Saved data entries:
= Beginning of Section =
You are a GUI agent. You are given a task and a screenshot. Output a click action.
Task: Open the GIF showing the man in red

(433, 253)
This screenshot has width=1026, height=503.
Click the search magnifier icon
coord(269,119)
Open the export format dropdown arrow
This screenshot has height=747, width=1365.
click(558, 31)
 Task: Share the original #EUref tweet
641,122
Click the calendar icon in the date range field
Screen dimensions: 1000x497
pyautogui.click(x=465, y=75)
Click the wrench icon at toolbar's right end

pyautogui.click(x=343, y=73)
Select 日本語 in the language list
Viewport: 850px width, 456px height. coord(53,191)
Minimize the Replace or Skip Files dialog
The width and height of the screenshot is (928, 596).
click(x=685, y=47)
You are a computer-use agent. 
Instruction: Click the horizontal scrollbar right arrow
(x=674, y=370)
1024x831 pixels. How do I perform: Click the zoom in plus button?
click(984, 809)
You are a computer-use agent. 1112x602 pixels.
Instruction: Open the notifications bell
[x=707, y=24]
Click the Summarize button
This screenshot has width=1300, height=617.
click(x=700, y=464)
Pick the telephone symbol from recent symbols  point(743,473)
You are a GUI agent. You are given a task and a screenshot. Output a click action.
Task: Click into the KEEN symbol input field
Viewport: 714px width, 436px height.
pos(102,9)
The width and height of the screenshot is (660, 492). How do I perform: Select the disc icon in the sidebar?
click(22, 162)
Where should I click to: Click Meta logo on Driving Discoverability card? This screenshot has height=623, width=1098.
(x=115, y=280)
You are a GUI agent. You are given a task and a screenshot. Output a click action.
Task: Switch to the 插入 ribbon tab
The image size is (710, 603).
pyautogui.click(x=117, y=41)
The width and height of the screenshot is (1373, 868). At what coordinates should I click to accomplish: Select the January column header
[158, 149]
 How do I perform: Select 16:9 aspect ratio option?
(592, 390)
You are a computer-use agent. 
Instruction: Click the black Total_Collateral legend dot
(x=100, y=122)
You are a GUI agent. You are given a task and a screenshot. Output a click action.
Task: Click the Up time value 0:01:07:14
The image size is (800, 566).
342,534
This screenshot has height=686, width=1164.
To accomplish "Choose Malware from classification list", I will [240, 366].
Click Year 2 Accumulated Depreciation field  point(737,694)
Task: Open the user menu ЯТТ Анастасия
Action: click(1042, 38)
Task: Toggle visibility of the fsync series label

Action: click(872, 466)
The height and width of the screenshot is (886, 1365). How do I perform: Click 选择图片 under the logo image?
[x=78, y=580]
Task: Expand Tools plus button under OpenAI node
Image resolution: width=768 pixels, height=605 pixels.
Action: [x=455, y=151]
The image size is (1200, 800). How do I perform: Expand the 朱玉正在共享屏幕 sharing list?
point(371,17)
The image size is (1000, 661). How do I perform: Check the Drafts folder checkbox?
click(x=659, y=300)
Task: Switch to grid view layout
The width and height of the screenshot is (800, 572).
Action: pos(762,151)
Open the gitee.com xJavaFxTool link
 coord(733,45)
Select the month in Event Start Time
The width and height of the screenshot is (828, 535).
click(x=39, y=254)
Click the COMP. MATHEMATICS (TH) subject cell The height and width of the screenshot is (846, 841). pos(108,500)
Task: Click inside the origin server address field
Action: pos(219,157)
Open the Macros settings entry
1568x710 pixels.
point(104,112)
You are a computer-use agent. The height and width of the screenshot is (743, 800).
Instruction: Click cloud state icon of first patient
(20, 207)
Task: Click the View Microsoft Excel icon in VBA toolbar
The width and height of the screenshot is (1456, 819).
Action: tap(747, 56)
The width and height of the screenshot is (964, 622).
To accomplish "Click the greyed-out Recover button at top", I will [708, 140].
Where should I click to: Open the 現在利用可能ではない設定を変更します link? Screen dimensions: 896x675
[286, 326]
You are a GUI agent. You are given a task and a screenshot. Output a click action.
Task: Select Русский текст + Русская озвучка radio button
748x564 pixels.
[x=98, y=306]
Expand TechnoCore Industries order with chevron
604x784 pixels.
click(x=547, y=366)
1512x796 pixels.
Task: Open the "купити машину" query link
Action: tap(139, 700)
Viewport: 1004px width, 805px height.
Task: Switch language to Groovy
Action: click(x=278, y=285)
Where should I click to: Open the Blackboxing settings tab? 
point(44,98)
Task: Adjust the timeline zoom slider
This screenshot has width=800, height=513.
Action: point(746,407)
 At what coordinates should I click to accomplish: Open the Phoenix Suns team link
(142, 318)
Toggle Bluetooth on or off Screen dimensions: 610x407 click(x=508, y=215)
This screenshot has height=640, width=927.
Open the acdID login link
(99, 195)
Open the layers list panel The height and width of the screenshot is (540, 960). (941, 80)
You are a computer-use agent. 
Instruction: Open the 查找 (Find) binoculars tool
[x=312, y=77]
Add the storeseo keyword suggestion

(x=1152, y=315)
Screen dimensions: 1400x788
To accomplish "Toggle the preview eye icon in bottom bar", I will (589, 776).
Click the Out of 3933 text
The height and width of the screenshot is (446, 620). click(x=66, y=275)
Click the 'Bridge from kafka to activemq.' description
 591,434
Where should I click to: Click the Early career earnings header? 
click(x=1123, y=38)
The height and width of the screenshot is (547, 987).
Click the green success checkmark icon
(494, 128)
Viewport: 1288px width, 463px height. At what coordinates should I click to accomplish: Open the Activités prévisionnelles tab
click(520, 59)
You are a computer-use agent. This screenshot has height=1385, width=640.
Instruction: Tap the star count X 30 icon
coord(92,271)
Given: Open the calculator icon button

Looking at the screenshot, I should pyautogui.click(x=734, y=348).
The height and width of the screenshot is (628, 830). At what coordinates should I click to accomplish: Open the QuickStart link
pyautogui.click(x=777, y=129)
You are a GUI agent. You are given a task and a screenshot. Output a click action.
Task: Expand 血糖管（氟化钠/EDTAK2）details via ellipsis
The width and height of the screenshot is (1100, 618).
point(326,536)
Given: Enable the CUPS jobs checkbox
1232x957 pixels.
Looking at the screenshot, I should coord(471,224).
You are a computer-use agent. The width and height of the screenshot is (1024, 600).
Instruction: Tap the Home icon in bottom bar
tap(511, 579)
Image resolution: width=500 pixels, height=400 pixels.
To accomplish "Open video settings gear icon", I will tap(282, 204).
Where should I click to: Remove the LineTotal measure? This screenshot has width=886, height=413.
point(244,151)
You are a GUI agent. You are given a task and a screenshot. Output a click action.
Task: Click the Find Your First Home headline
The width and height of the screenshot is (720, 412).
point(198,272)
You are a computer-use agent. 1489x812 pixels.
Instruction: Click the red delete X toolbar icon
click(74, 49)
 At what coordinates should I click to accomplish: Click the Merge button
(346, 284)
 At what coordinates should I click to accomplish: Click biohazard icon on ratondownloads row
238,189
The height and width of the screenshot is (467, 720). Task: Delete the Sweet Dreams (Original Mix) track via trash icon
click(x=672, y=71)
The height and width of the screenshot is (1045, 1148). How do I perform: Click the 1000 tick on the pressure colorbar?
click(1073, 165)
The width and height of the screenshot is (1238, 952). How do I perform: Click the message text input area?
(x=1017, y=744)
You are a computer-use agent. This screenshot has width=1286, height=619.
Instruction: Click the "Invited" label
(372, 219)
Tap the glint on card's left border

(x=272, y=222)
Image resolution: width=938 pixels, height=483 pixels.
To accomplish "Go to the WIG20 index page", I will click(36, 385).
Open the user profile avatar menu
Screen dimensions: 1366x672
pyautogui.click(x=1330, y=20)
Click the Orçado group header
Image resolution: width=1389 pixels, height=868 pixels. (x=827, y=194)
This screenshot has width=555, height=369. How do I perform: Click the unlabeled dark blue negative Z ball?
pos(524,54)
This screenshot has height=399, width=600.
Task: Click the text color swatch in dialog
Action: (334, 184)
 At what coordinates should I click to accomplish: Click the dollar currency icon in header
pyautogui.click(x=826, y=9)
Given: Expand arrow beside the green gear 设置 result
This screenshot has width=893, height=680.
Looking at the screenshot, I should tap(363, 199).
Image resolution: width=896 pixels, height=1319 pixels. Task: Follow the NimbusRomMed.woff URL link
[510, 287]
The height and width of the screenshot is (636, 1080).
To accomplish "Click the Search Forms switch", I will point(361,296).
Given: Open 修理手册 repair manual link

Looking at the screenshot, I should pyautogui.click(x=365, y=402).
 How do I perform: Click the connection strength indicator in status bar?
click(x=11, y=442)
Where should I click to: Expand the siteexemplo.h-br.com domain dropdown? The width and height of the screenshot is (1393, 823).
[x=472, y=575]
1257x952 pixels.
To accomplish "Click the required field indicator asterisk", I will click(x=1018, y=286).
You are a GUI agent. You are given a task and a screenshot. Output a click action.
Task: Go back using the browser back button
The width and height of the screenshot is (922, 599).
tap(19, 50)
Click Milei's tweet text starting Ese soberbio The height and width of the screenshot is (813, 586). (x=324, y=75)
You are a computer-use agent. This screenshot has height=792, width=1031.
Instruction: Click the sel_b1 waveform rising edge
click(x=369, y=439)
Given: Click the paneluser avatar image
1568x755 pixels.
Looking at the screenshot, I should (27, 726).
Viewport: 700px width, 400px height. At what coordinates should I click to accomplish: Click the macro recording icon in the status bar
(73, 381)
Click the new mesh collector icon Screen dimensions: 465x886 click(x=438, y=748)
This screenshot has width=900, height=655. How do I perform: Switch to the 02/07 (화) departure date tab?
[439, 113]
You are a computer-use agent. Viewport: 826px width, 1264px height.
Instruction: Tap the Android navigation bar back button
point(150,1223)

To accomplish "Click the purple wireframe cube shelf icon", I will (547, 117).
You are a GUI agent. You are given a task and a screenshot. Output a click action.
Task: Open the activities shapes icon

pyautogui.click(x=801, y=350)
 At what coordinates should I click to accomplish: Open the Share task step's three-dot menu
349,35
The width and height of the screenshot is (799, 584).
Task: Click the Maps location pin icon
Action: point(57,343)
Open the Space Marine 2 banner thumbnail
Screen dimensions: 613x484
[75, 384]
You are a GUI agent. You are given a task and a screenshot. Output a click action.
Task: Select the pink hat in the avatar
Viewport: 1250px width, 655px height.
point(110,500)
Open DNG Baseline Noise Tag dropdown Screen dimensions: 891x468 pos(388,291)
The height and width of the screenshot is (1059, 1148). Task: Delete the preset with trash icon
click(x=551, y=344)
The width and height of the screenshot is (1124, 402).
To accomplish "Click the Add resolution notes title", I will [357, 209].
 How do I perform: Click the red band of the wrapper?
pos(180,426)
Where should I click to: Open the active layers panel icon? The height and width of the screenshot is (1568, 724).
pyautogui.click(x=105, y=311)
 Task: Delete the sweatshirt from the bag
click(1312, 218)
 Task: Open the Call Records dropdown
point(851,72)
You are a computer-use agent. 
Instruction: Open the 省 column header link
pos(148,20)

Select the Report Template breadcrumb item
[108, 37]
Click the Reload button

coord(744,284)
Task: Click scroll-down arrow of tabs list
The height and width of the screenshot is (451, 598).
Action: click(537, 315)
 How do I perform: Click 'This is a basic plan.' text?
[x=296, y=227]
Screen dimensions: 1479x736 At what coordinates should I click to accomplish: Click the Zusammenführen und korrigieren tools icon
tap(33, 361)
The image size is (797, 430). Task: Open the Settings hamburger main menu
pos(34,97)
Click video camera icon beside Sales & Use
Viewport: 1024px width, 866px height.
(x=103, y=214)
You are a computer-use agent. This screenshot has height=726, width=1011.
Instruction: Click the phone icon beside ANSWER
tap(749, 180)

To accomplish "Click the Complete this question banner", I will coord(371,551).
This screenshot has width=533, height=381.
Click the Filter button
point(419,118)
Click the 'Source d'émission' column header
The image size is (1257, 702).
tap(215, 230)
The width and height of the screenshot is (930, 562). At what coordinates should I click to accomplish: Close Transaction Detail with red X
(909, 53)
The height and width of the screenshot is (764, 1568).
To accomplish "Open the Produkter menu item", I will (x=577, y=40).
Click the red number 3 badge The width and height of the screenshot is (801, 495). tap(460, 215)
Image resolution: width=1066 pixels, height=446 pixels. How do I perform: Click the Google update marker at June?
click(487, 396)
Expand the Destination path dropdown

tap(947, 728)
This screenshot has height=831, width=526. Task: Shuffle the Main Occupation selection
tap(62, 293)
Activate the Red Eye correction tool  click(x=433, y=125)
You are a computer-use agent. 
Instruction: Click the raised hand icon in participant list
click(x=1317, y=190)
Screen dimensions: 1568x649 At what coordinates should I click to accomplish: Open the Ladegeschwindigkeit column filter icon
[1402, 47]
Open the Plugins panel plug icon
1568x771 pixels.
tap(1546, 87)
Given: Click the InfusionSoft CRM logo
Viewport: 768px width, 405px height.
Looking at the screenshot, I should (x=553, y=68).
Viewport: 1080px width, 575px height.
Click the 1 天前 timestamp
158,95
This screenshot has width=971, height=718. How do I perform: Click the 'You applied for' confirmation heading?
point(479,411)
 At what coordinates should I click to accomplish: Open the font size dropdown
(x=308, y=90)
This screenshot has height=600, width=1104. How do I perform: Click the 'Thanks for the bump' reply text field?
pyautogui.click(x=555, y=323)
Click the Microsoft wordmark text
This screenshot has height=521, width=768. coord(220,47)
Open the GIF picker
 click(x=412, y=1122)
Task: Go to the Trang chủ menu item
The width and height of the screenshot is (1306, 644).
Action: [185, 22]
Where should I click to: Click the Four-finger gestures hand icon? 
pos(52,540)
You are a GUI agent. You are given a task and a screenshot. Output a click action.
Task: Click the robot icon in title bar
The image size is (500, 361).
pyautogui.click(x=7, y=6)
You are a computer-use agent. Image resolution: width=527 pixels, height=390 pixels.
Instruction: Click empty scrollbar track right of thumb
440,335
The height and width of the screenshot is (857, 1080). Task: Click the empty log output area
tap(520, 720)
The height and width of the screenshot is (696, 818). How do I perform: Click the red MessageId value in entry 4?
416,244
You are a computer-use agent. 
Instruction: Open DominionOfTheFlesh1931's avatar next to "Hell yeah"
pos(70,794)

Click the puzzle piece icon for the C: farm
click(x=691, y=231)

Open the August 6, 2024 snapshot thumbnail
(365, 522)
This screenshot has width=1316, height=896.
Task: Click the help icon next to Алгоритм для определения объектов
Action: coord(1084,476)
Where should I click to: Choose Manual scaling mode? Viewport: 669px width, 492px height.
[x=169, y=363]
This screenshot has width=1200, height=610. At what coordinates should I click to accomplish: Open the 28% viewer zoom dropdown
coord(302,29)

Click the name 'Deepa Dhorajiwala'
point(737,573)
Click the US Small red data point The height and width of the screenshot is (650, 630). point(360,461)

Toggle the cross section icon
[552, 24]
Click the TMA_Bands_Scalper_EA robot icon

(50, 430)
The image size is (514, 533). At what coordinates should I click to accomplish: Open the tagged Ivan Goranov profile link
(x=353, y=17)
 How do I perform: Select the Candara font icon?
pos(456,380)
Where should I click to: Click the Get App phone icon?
= End of Section =
Would you report every line of the entries above containing the word "symbol"?

Pick the telephone symbol from recent symbols  point(743,473)
Task: Click into the KEEN symbol input field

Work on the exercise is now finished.